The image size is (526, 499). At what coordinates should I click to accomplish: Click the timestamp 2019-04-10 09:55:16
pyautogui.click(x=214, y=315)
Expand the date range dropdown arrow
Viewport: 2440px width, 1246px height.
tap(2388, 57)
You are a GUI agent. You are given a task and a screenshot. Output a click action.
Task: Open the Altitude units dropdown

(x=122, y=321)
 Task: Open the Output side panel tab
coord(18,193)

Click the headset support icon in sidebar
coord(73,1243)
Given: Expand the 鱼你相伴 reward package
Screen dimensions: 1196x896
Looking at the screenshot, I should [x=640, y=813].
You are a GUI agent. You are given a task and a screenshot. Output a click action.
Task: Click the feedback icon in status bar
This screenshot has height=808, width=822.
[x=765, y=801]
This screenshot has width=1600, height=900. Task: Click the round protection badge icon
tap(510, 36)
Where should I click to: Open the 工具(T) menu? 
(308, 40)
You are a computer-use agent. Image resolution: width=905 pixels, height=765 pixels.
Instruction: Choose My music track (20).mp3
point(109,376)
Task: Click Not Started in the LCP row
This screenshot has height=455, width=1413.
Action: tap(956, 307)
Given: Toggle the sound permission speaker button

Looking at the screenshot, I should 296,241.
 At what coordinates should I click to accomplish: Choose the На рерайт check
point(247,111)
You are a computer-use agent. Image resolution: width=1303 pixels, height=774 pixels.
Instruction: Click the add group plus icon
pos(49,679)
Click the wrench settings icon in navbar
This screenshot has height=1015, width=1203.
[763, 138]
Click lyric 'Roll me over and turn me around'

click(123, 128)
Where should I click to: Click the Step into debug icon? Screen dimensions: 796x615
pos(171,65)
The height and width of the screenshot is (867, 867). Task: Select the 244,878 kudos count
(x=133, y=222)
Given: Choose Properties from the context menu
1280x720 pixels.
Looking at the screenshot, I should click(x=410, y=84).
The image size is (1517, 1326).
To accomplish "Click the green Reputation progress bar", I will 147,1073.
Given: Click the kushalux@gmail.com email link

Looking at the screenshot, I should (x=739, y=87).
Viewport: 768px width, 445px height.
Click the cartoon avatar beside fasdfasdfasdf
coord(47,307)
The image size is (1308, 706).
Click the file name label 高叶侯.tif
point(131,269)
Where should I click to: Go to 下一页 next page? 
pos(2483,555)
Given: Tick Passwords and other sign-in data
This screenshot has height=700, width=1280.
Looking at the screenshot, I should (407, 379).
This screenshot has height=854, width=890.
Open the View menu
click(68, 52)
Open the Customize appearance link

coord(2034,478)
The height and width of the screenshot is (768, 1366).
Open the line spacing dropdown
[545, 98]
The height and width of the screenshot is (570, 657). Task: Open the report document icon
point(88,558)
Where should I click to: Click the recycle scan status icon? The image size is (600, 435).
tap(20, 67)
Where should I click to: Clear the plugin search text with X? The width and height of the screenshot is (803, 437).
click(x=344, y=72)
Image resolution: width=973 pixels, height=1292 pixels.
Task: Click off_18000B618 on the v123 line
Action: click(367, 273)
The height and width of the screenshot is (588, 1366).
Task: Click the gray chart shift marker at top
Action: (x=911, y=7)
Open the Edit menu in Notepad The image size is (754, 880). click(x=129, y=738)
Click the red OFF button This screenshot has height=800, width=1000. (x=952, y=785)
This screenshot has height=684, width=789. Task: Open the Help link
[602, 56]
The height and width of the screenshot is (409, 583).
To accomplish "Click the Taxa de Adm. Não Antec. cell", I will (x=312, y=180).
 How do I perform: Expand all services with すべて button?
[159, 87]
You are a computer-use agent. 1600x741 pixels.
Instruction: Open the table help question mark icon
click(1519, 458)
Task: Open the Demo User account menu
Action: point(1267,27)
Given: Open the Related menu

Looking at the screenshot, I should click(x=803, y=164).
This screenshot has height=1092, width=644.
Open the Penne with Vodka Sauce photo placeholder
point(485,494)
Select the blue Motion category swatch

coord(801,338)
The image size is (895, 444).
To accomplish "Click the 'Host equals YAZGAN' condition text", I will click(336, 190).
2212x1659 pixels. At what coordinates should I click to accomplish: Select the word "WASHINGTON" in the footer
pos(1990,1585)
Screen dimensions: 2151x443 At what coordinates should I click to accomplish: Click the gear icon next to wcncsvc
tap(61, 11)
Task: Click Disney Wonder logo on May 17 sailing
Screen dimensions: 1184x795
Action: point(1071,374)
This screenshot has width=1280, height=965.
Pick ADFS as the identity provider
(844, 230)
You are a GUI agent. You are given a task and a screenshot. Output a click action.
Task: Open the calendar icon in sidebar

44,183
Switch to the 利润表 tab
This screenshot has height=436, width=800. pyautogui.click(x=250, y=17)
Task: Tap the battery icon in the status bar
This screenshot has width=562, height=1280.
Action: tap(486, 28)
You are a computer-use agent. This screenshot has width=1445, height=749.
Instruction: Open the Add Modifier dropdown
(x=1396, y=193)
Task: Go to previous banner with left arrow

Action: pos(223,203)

Task prompt: Search the records above for "computer" and copy every line that has it.

Solution to the exercise:
You are a computer-use agent. Image resolution: width=905 pixels, height=765 pixels.
You are a computer-use agent. Image resolution: width=1303 pixels, height=774 pixels.
You are a computer-use agent. 1600x741 pixels.
You are a computer-use agent. This screenshot has width=1445, height=749.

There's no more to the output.